Messages in Smalltalk
0..9.each { ... }"
Are you sure that wouldn't be more equivalent to this in Ruby?
1.upto(10) {|n| puts "do stuff with #{n}" }
You are quite right. In terms of what gets executed, to:do: is like upto(), though arrays in Smalltalk are 1-based, and it looks like the arrays in Ruby are 0-based. So I just translated between the two. With foo, you went from 0 to 9. The idea was to create a range that could be used to cause something to happen 10 times, and where the index could be used.
When I wrote that, I was thinking of it creating what's called an Interval in Smalltalk (equivalent to a range in Ruby), but I just looked at the implementation, and it just iterates on the block in situ.
Does that mean that to: is a range constructor while do is an iterator, the way .. is a range constructor in Ruby while upto and each are iterators?
In this case, no, but it would be possible to carry out the same actions in concept using an interval, using the messages you had guessed. If I wanted to create the interval and then use that to iterate, I'd have to make that clear:
(1 to: 10) do: [:n | "do something here"]

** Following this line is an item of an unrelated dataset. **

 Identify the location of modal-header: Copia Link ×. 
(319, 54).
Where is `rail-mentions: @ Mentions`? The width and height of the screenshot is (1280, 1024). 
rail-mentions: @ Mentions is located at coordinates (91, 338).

To indicate that I want "1 to: 10" evaluated, and then the result sent another message, I have to put parentheses around "1 to: 10" which act as a delimiter between the messages (and cause the inner expression to be evaluated before the outer one), or assign the interval to a variable and then send do: to the instance the variable holds. In this case to: creates the interval, and do: is a message to the interval instance, giving it a block to iterate over.
There's no real reason to do this in this case. I'm just illustrating a distinction. There are two methods I could've used in the Number class: one called to:, which creates an interval, and to:do:, which iterates on the block in place.

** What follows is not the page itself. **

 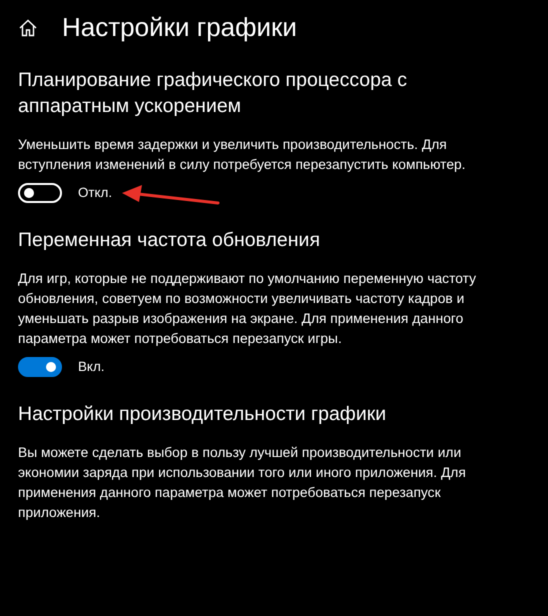 I want to click on toggle-switch, so click(x=40, y=368).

To clarify further, the parameterized message construction syntax works like this:
obj keyword1: param1 keyword2: param2 keyword3: param3 ...
That's considered all one message, with however many parameters, to "obj". If there wasn't a to:do: method in the Number class, and I said:
1 to: 10 do: [ ... ]
I'd get a "does not understand" exception, because Smalltalk would think I was trying to send a single message with two parameters, called to:do:, to the SmallInteger called "1" (Number is a base class to SmallInteger).
In many instances these rules for messages work out really nicely, producing code that looks poetic in its elegance. In some cases it gets really ugly... I think it depends on how much work has been done on a library, and in some cases the Smalltalk parser, to really take into account how the functionality is going to be used.